» TASK REQUIREMENTS
Pick out every line of the material below that contains the string "window", and reproduce each such line in full.

_ _ _

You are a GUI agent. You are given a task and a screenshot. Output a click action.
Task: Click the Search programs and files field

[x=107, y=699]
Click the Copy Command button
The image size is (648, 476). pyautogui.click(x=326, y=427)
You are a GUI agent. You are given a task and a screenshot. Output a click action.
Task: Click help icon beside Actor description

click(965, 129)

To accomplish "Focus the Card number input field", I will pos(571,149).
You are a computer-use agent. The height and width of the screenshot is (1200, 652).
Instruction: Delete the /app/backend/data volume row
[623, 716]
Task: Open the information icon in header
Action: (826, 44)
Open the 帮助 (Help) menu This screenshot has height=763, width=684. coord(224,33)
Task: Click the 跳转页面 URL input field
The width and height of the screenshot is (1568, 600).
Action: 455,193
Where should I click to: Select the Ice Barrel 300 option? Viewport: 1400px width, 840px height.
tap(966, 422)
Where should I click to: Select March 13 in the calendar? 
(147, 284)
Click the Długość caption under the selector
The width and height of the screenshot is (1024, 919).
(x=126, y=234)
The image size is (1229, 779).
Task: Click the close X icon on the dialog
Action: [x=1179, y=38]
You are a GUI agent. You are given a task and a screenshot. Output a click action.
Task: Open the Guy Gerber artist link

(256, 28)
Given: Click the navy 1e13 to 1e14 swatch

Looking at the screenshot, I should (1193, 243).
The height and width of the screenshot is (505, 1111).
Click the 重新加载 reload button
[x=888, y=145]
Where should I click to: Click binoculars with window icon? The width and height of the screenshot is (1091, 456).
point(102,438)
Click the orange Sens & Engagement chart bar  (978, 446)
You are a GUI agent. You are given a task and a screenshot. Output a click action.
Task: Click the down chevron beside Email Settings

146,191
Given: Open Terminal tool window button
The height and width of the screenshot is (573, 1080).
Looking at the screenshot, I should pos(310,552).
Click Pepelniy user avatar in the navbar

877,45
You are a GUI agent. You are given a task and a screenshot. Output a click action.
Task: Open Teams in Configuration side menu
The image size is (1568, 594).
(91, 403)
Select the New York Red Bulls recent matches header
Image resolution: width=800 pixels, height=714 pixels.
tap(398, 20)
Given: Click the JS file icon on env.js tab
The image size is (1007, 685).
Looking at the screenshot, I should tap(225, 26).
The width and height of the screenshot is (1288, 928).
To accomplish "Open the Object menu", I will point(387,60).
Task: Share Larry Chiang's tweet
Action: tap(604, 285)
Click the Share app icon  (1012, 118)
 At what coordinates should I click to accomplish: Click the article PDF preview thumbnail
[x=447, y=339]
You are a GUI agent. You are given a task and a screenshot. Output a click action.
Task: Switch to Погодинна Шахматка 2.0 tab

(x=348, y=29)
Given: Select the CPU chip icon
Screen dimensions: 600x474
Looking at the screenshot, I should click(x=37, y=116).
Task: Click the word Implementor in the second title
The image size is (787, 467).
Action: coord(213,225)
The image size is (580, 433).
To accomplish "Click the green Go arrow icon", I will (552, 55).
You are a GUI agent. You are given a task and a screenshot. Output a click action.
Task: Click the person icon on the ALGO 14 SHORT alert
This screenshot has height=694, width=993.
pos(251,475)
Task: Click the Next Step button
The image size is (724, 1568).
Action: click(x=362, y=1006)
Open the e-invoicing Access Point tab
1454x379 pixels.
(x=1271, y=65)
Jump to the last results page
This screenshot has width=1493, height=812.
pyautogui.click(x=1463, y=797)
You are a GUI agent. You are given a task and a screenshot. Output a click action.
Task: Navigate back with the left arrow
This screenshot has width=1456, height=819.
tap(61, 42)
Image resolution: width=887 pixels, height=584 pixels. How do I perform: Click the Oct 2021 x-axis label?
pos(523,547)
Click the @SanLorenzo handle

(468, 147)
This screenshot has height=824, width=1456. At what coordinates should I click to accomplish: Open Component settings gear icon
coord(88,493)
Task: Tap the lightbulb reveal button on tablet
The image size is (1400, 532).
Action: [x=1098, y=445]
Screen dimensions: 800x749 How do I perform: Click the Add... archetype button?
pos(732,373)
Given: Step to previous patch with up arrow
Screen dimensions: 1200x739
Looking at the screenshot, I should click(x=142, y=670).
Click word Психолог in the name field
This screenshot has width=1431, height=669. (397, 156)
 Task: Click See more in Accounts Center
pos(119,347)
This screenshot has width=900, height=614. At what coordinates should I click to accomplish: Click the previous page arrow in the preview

_ _ _

» SOLUTION TO THIS EXERCISE
Where should I click to: Click binoculars with window icon? The width and height of the screenshot is (1091, 456).
Given: Open Terminal tool window button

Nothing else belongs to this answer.